(Extract to read):
——

TBM 387: Lenses
If you’re around tomorrow (Thursday, November 13th) at 8 AM Pacific, join me for a chat on Shape Up and designing effective constraints. Give this post a read/skim prior to the chat if you can.
I see a lot of diagrams in Miro. And one thing that fascinates me is how fluid and expressive people can be when they are untethered from the task of creating a “simple slide.” It highlights one of the most enduring realities about product work: one lens is never enough, and you can only process so much at a time. (Aside, want to see a neat Miro board?)
Some people are comfortable wading into the mess; other people, less so. Some people are fine dancing between the various lenses; for other people, they have a violent, knee-jerk reaction to anything “complicated”.
List the Lenses
Here’s an anonymized (and gasp, simplified) example from a recent internal workshop.
Your assignment/though experiment: catalog all the different lenses and dimensions in play here. I’ll list them out further down the post, so don’t scroll down for now.
The Lenses
I’ve labeled some of the important lenses on the diagram:
A. Customer Journey Lens
In this case, a simple sequential flow is used to highlight the major stages in a customer’s progression toward a specific goal or outcome.

——

(Available data):
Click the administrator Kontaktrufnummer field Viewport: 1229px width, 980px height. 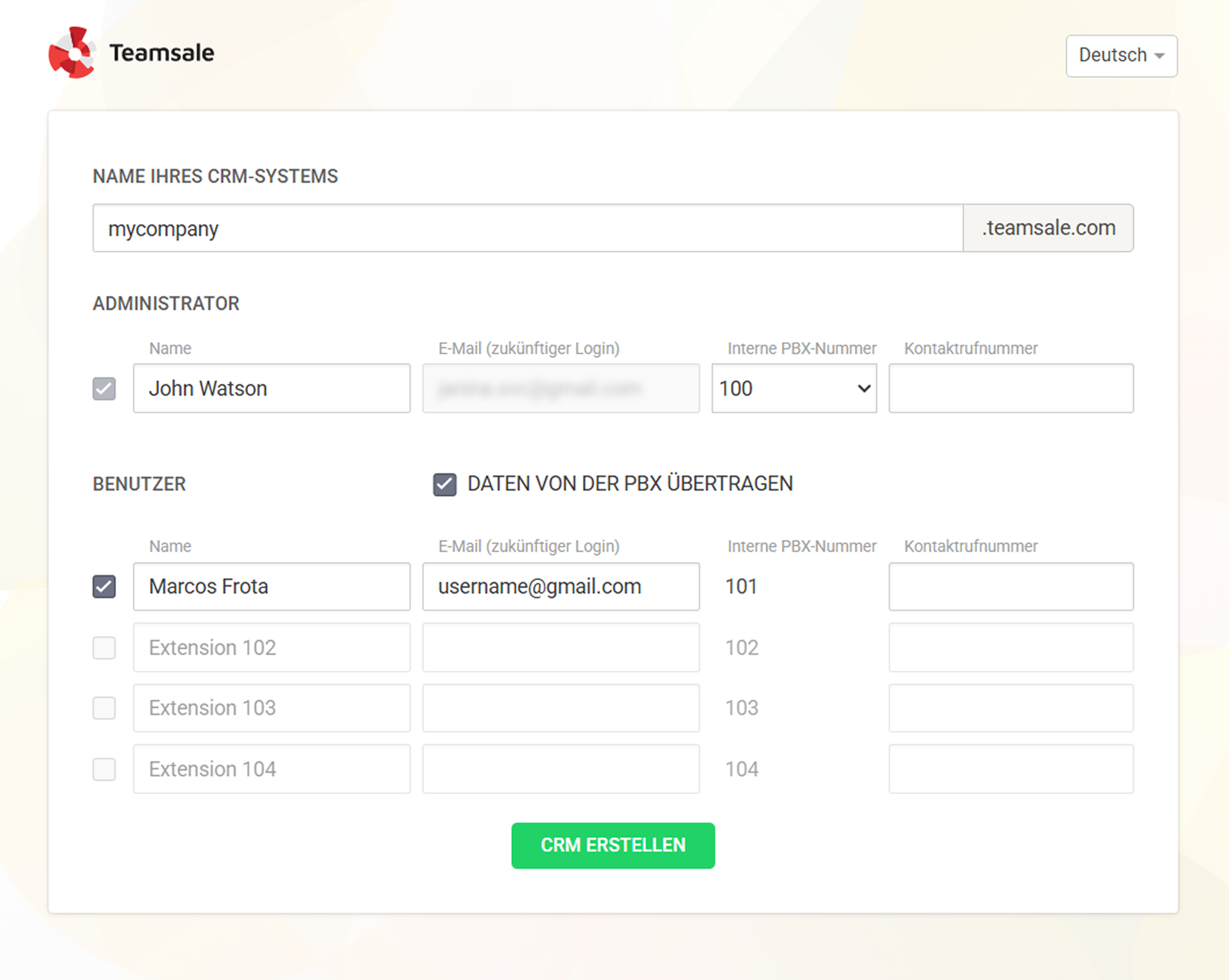[x=1010, y=388]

——

(Task to carry out):
Answer these questions using the post on lenses:
(a) On what day, date, and time is the chat scheduled?
(b) In what tool does the author see a lot of diagrams?
(c) What name is given to the lens labeled A?
The listing is separate material, unrelated to the post on lenses.

(Final answer):
(a) Thursday, November 13th, at 8 AM Pacific
(b) Miro
(c) Customer Journey Lens